Jam terbang karier Darwin Silalahi sebagai profesional lumayan tinggi. Dia meniti karier dari sebuah perusahaan minyak dan gas asing, lalu ke perusahaan lokal, sempat menjadi staf ahli di BUMN, menjadi direktur pengelola di perusahaan konsultan asing dan kini menjadi dirut di perusahaan minyak & gas asing lagi. Bagi Darwin itu bukan rencana hidupnya. “Dulu, saya sempat bercita-cita menjadi dokter,” ujar CEO PT Sheel Indonesia, itu.

Namun selepas SMA, dia justru melanjutkan kuliah ke jurusan MIPA Universitas Indonesia lantaran menyukai pelajaran fisika dan matematika. Konsekuensinya, profesi yang bisa ditekuni lebih sempit: kalau tidak jadi guru, ya peneliti. Akhirnya, di pertengahan kuliah, dia mengambil jurusan Geofisika, dengan pertimbangan bisa bekerja di perusahaan minyak dan lebih menjanjikan masa depannya. Inilah yang membawa Darwin mengawali karier di British Petroleum Indonesia (BP).

Diakuinya, kondisi pas-pasan di masa itu membuatnya tidak berani berangan tinggi. Dia memilih kuliah di UI pun juga dilatarbelakangi keinginan dekat dengan kakaknya agar punya tempat tinggal gratis.

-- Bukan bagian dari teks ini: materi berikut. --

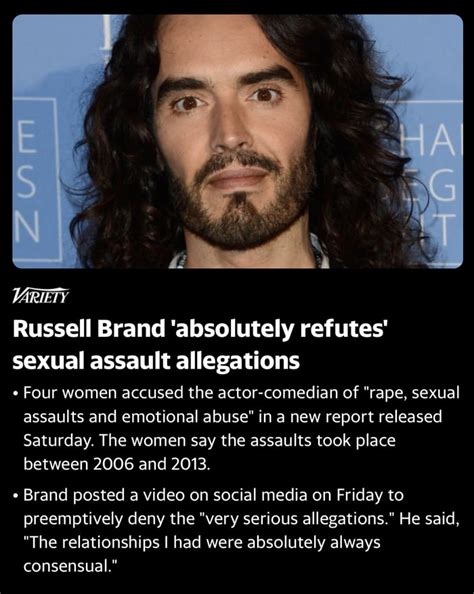The width and height of the screenshot is (474, 594).
Task: Click the 'assaults and emotional abuse' line
Action: [233, 416]
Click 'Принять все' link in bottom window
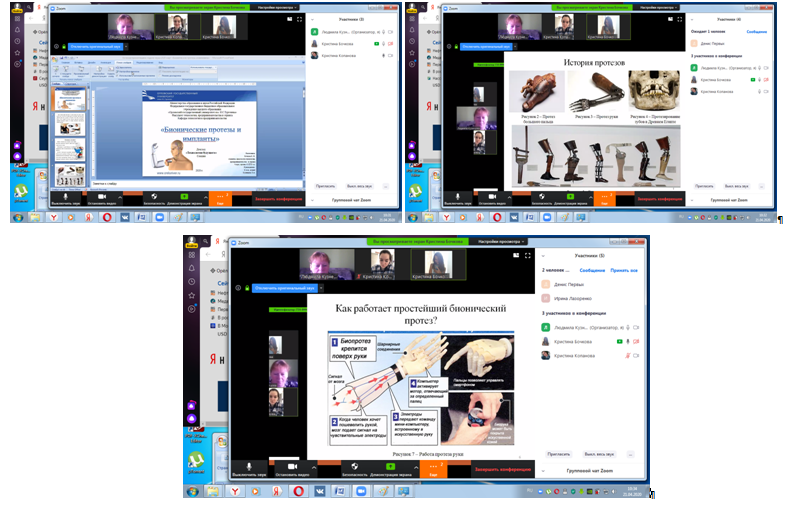The width and height of the screenshot is (791, 515). point(625,270)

“Sebenarnya, saya tidak pernah berpikir harus menjadi orang terbaik, tapi saya melakukan yang terbaik apapun yang saya pegang,” tuturnya. Pandangan inilah yang membuatnya mendapat peluang untuk masuk dalam daftar pegawai yang diidentifikasi sebagai pegawai berpotensi. Bukan untuk dijadikan Geofisis yang ahli saja, tapi Darwin diarahkan dan diasah kemampuan manajerial dan leadershipnya. “Saya dinominasikan untuk mengikuti assessment dan development. Saya pikir itulah titik balik saya, ternyata ada jalur lain bukan saja menjadi geofisis,” dia menegaskan. Untuk mengikuti program itu, Darwin menjalani simulasi manajerial dan memecahkan kasus-kasus bisnis dan ekonomi di Australia. Dia termasuk dalam 30 orang yang tersaring dari berbagai kantor BP di regional Asia. “Kala itu tahun 1987, saya belum pernah mengerjakan case bisnis dan ekonomi Harvard Business School sebelumnya,” tuturnya.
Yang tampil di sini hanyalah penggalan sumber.